Uber also faces serious challenges. Last year, the California Labor Commission ruled that one of its drivers was an employee, not an independent contractor. Uber tried to thwart a class-action lawsuit on the same point, arguing in San Francisco federal court that it wasn’t a taxi service but merely a technological intermediary between potential riders and potential drivers. The judge called that argument “fatally flawed in numerous respects,” and allowed more than 100,000 drivers to join the lawsuit. The trial date is set for June. Even more than Airbnb, Uber also commits careless media errors. Its executives are notorious for high-profile gaffes, especially sexist ones, leading one public relations professional to suggest a new mobile phone application that would “temporarily ban executives from speaking to the media or public without first seeking professional communications and policy advice.” Another professional opined that “Uber doesn’t need to fix its image; it needs to fix its culture.”
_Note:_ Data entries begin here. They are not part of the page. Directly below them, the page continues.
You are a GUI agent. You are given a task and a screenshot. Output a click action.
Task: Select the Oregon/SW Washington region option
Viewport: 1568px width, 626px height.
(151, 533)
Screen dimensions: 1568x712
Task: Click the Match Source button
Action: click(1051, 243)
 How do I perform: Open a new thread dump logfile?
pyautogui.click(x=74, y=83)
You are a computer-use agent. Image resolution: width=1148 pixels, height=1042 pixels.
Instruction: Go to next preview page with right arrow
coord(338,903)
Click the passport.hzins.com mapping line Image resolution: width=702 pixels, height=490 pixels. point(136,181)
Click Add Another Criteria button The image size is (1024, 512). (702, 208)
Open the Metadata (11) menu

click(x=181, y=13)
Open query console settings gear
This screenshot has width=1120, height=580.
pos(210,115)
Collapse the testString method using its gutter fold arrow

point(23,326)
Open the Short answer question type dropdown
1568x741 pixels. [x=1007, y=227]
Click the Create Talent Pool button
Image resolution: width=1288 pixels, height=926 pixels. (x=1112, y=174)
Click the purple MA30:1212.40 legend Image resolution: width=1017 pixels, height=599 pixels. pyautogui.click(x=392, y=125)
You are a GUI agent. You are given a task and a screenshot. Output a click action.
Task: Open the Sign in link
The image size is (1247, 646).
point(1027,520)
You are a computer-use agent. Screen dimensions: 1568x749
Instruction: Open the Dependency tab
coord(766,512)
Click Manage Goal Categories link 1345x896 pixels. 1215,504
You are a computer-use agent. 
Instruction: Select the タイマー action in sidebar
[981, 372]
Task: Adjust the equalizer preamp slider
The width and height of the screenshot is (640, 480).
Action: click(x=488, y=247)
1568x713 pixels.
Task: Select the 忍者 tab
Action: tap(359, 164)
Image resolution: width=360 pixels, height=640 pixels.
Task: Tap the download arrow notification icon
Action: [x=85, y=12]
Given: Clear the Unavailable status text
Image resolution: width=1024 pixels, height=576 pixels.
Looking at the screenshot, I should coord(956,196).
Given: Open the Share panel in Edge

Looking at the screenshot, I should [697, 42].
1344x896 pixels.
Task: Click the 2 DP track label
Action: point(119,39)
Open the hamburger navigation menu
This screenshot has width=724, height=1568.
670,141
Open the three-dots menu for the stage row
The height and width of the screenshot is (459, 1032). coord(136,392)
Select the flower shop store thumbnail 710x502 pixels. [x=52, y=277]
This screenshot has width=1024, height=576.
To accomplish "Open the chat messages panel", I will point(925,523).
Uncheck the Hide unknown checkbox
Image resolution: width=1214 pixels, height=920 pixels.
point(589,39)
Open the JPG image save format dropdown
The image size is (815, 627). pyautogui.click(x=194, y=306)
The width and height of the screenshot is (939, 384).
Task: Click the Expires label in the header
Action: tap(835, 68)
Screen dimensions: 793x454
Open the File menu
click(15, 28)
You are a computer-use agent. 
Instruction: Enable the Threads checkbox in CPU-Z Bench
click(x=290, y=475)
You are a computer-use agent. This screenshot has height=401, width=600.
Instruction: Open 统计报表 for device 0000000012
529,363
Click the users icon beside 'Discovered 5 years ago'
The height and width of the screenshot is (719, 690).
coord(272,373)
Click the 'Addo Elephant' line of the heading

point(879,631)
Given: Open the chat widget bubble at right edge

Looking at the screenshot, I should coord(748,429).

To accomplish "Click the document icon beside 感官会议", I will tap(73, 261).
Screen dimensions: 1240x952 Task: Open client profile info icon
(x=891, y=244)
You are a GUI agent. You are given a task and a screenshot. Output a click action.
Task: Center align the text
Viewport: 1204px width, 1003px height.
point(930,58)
To improve its image, Airbnb hired former Clinton aide Chris Lehane as head of global policy and public affairs. Lehane, whom Karl Rove described as “one of the Democratic Party’s best opposition researchers,” handled damage control during the Monica Lewinsky affair. He immediately pledged to vanquish the opposition. “I am committed to playing to win when it comes to standing up and fighting for the rights of everyday people to share their homes,” Lehane said. As an everyday person myself, I am profoundly unmoved by this vaunt.

For its part, Uber recruited former Obama adviser David Plouffe to serve as senior vice president for policy and strategy. The public announcement, which favored the word “insurgent” and its variants at every turn, also quoted besmirched Chicago Mayor Rahm Emanuel on Plouffe’s political skills. Colorado Gov. John Hickenlooper bragged that his state “has led the way on innovative transportation options like Uber” and declared that Plouffe “brings the same progressive approach.” With progressives like these, who needs reactionaries?

If the so-called Sharing Economy is better understood as the Scofflaw Economy, more grass-roots progressives are likely to find Slee’s critique persuasive. Indeed, many Americans might already agree with him that “the naivete of twenty-six-year-old CEOs [and] the hubris of their venture capital advisers … do not bode well.”